In fact, on an average boozy brunch weekend, we can consume around 3,000 extra calories thanks to alcohol, and booze-related snacking. So, you may have lived on nothing but salad all week, but any mid-week ‘good dieting’ you’ve done can be cancelled out by one 48-hour binge.
So, how much of a difference can cutting alcohol from your diet really make? Nine kilos, according to Kate Hudson, who credits her recent weight-loss with an alcohol ban. While Britney Spears– whose booze/binge cycle was blamed for her 2008 breakdown – attributes cutting back on drink to her new toned, 10-kilos-lighter bod.
But, even if you don’t want to ban booze completely, even cutting down can make a dramatic difference. Liz Hurley has switched out her wine – which can contain almost 150 calories per large glass – for 50-calories-a-glass vodka instead.

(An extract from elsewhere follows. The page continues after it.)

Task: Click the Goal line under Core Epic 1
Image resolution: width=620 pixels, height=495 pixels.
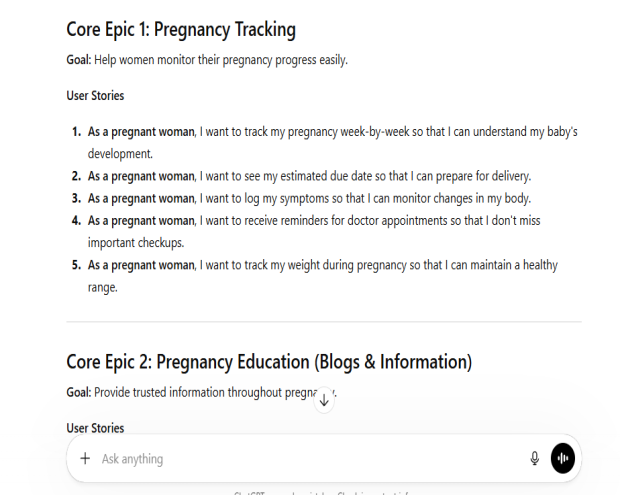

“I don’t miss having a glass of wine because I’ve switched to vodka,” says the actress. “If I’m at a party, I have a small one with a lot of fizzy water and a huge squeeze of lime.”
Even former party animal Kate Mosshas rationed her drinking quota, limiting her alcohol intake to the weekends, guzzling water during the week – and the results are evident in her glowing complexion.
“She is now eating three regular healthy meals a day. She is also drinking two litres of water a day,” spilled a friend of the super. “Her alcohol consumption is being limited to only when she goes out and she has made a pact with Jamie that she will try not to drink during the week.”
According to liver specialists, having at least three alcohol-free days a week can dramatically reduce associated health risks, while switching to smaller measures – for example, a 125ml glass of wine instead of a 175ml glass – will reduce your intake when you do drink.
“Abstain from sugary mixers and drink wine, light beer, or spirits mixed with club soda, and only in moderation,” advises LA-based dietician Ashley Koff, who also advocates maximising hydration to avoid the after-effects of booze.
“Be sure to hydrate not only with water, but with water-based fruits and veggies and potassium-rich coconut water and avocado.”